Guest View: Move fast and fix things: It’s time for an API audit

Published: April 12th, 2018

If you run an open API program, the current controversy surrounding Cambridge Analytica’s use of Facebook data to create psychographic profiles of millions of Facebook users should concern you, and not just because of how your profile data may have been used.

I recall being very surprised at how much data I could access through Facebook’s application programming interface (API) back when they first released it. I could easily navigate through a specific user’s news feed and friends list and all but replicate that user’s web of social interactivity with only a handful of calls. Facebook opened this data to allow developers to create games and applications that enhanced the core purpose of Facebook at the time — connecting people and allowing them to share their lives with their friends online. While the terms of service made it clear that data was not intended to be captured and stored, there was also nothing stopping a developer from breaking those rules — and nothing Facebook could do to easily tell if the rules had been violated.

Subsequent updates to the Facebook API limited the access to much of that data, but the genie was already out of the bottle. It appears the data Cambridge Analytica used may have been gathered some time prior to 2015, before those limits were put in place.

It isn’t just Facebook
Facebook is taking a big hit on all this controversy, but there’s a part of me that feels it’s somewhat undeserved.

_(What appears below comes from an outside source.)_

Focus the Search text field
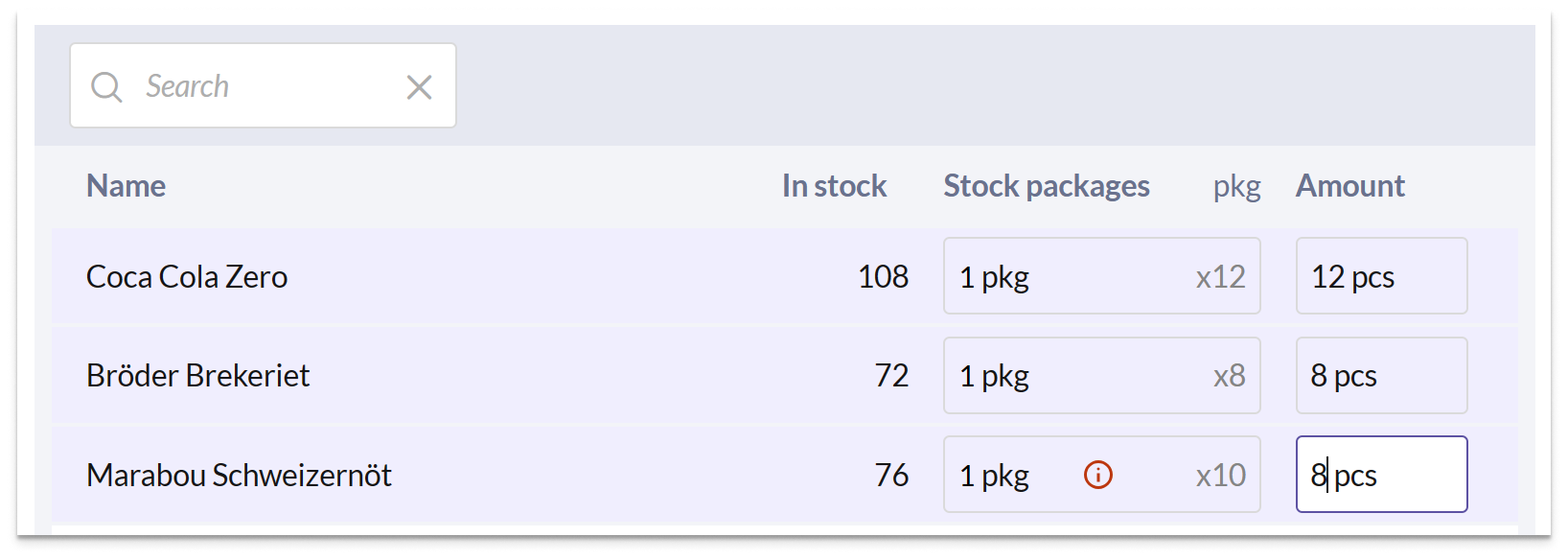Screen dimensions: 1568x560 tap(263, 85)
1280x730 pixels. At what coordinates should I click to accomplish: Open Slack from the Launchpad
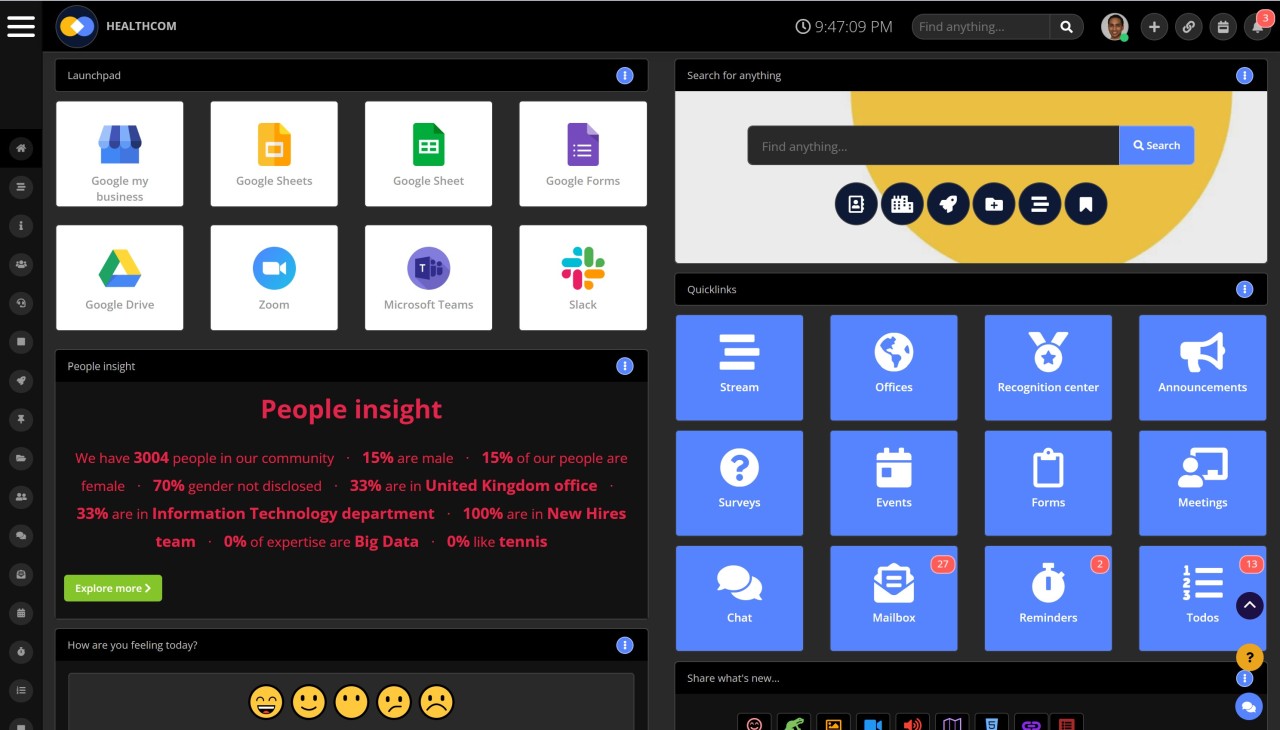click(x=583, y=277)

The same data that may have been used to target specific audiences with messages of questionable veracity also allowed companies like Zynga to flourish, and helped Facebook evolve from a simple social bulletin board to a genuine social platform. I don’t believe any of this was malicious on Facebook’s part. I think it’s the unintended consequences of a drive toward radical openness marred by a culture of “move fast and break things.”

Now it’s time to move fast and fix things. If you run an API program that is open to the public, you should take this as a warning to audit your APIs now to understand exactly what data you’re exposing, who has access to it, and how that data is connected to other API endpoints in your system.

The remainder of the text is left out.